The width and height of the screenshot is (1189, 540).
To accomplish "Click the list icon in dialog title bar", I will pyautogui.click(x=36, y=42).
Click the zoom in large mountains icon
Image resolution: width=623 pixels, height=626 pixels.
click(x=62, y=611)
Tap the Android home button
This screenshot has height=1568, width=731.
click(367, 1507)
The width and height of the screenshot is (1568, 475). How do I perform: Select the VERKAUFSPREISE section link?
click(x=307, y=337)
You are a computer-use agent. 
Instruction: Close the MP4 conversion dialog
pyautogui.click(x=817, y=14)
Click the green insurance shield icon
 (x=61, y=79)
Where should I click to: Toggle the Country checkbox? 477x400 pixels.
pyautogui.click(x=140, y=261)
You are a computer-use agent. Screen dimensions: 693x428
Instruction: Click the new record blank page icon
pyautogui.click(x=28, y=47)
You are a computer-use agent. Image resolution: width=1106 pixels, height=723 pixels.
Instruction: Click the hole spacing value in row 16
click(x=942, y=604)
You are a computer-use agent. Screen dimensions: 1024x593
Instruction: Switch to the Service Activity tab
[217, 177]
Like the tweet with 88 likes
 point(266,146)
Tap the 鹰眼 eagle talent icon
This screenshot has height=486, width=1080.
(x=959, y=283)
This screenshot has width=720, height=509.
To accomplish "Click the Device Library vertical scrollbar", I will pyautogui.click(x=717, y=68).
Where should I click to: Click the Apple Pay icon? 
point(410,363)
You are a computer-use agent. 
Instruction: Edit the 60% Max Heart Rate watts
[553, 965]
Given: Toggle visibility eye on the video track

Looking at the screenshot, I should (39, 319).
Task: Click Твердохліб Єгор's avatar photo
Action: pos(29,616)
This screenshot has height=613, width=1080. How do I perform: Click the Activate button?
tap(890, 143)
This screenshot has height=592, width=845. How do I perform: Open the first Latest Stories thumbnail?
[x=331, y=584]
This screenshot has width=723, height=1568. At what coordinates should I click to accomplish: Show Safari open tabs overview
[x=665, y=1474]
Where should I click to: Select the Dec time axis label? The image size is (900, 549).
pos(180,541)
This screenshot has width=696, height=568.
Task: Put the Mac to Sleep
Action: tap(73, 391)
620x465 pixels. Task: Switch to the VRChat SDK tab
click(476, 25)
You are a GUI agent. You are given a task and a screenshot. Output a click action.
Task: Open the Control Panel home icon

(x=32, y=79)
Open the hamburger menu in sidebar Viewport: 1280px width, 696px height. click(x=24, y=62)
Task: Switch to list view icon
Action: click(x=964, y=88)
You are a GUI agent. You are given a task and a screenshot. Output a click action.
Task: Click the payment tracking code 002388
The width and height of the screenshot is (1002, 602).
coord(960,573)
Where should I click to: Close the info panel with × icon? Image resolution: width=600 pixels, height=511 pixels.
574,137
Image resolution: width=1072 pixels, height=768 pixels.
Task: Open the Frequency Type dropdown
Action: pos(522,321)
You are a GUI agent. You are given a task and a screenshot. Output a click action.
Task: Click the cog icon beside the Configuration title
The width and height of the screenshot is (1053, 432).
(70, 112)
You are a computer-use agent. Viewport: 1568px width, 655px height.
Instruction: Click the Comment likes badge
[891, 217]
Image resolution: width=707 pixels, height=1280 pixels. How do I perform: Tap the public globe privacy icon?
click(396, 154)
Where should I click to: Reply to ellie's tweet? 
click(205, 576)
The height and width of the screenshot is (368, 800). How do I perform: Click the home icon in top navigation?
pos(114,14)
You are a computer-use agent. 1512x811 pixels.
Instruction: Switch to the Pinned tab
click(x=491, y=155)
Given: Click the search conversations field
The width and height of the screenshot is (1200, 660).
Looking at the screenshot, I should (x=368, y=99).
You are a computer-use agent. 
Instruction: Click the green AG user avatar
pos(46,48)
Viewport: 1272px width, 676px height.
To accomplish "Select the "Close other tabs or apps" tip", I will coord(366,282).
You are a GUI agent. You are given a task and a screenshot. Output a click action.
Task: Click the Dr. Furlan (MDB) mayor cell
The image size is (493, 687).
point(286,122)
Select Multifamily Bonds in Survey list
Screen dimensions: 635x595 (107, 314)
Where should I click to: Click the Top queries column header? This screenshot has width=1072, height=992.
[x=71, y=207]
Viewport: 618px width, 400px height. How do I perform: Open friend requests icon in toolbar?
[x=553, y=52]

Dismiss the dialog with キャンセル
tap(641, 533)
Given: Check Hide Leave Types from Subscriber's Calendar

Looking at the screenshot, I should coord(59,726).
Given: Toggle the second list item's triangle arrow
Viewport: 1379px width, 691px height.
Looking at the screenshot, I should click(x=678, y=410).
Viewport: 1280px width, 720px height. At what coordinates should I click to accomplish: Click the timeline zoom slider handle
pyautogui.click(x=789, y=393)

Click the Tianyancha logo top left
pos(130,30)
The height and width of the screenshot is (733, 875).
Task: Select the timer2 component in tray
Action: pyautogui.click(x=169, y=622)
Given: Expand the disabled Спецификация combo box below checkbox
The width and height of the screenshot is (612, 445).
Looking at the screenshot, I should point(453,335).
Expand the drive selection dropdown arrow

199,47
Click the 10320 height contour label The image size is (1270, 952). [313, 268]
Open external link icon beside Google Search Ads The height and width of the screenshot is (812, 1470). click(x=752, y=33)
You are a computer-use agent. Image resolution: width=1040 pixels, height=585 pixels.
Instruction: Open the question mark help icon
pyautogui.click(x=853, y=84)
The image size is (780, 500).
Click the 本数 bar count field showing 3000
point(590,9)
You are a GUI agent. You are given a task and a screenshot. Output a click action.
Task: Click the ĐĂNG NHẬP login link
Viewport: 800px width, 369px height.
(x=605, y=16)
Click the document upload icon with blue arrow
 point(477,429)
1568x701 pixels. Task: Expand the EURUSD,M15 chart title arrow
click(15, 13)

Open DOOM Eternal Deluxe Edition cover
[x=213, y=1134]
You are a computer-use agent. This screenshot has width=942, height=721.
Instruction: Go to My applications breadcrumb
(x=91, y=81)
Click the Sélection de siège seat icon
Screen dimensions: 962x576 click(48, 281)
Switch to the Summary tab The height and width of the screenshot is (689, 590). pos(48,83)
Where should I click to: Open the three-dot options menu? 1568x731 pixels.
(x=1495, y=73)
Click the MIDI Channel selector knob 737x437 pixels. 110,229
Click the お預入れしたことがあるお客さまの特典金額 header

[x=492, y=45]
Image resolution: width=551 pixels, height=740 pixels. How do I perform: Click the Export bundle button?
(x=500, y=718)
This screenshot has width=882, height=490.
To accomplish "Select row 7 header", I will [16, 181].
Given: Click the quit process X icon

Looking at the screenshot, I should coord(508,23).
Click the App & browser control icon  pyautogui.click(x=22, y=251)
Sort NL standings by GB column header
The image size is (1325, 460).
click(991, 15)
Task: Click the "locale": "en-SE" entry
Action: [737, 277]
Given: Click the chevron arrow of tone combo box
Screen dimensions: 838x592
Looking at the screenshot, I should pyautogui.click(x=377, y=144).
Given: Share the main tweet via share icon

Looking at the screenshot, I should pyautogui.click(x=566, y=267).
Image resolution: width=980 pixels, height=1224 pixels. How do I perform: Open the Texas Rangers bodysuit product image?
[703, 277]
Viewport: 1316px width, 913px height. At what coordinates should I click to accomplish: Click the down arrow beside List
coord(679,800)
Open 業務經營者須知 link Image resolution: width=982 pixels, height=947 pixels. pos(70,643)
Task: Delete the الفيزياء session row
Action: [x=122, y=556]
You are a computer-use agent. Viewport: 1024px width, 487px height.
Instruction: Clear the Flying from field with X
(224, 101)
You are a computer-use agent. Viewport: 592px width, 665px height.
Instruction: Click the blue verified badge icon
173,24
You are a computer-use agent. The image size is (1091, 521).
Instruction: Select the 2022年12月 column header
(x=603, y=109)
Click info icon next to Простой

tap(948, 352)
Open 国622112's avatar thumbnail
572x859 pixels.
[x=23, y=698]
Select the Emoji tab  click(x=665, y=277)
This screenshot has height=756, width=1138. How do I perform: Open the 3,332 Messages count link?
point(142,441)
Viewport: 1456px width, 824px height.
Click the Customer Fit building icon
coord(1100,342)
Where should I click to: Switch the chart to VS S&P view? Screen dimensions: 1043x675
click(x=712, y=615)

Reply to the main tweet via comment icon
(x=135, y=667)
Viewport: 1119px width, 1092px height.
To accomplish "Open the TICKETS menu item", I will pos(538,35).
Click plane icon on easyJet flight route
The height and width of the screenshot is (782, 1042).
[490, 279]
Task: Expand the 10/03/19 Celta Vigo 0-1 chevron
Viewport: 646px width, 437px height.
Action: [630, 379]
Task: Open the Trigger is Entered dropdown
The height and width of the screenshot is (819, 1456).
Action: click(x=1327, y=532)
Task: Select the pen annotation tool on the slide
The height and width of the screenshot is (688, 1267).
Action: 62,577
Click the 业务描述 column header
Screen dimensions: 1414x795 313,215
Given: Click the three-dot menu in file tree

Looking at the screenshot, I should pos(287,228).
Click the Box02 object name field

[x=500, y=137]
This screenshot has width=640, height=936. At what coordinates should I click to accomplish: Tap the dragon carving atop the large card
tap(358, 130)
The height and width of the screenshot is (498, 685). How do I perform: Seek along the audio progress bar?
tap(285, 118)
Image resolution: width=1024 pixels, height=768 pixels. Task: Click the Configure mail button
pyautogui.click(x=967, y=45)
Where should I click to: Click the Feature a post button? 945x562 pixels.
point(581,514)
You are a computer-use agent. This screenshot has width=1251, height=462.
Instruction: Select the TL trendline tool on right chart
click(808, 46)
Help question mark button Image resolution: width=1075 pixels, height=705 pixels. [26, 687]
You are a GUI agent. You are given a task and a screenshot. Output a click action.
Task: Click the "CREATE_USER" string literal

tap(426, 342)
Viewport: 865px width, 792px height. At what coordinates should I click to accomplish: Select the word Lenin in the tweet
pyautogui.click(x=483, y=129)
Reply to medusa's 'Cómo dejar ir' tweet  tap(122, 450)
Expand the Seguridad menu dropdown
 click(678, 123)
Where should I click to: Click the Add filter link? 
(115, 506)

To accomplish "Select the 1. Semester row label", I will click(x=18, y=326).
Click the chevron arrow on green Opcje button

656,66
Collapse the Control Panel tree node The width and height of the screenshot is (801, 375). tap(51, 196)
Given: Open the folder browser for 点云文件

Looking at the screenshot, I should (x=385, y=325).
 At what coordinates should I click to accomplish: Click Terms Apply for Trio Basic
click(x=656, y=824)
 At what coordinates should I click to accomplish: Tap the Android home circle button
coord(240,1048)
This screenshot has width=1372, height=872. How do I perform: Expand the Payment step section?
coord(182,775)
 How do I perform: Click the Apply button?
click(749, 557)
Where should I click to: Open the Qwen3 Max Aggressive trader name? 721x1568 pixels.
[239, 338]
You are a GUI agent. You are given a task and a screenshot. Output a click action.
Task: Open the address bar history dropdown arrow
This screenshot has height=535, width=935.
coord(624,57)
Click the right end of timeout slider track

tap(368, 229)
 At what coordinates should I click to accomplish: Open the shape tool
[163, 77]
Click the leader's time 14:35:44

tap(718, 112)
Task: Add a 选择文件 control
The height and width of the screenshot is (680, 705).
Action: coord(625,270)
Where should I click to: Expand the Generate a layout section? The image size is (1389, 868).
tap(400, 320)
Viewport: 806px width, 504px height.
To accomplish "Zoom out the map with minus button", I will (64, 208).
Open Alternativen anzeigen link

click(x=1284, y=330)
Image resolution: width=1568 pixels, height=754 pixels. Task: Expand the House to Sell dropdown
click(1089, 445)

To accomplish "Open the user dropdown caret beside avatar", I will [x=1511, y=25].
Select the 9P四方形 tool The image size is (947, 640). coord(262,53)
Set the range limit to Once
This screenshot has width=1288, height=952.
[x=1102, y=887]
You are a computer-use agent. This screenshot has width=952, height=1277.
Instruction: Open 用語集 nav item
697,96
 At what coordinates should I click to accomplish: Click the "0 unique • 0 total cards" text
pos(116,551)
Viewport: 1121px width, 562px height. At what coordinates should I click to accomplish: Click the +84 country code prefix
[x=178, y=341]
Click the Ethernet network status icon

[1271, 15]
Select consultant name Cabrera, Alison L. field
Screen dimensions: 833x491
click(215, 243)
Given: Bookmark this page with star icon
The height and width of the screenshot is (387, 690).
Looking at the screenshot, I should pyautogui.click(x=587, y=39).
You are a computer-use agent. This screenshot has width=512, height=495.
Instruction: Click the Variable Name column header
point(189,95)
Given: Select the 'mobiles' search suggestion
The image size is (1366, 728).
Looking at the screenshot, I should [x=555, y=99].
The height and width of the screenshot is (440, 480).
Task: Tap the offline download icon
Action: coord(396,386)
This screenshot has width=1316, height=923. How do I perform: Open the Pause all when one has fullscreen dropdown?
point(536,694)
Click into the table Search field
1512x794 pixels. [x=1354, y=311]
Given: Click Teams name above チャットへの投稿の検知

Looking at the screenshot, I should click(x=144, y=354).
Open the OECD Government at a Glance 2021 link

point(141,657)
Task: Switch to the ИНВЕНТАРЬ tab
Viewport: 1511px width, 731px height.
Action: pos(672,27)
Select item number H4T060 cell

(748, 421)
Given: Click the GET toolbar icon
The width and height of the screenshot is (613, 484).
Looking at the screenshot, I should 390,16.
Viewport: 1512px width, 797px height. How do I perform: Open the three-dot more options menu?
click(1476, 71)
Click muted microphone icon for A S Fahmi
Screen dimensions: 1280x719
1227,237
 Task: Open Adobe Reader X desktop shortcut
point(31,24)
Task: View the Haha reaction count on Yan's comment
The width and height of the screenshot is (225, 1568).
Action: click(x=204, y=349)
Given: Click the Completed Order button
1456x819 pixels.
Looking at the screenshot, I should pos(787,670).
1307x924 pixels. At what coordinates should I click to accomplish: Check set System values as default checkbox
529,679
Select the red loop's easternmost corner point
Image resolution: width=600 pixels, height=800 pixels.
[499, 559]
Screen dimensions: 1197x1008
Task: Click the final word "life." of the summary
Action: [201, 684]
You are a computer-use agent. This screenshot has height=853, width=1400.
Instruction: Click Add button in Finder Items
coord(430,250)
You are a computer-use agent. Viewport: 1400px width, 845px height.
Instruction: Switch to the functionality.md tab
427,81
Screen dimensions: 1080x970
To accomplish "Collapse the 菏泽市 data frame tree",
####
## Work instruction
The lines sought are those in the data above that include the string "Collapse"; copy each one.

## Output for this exercise
Collapse the Control Panel tree node The width and height of the screenshot is (801, 375). tap(51, 196)
To accomplish "Collapse the 菏泽市 data frame tree",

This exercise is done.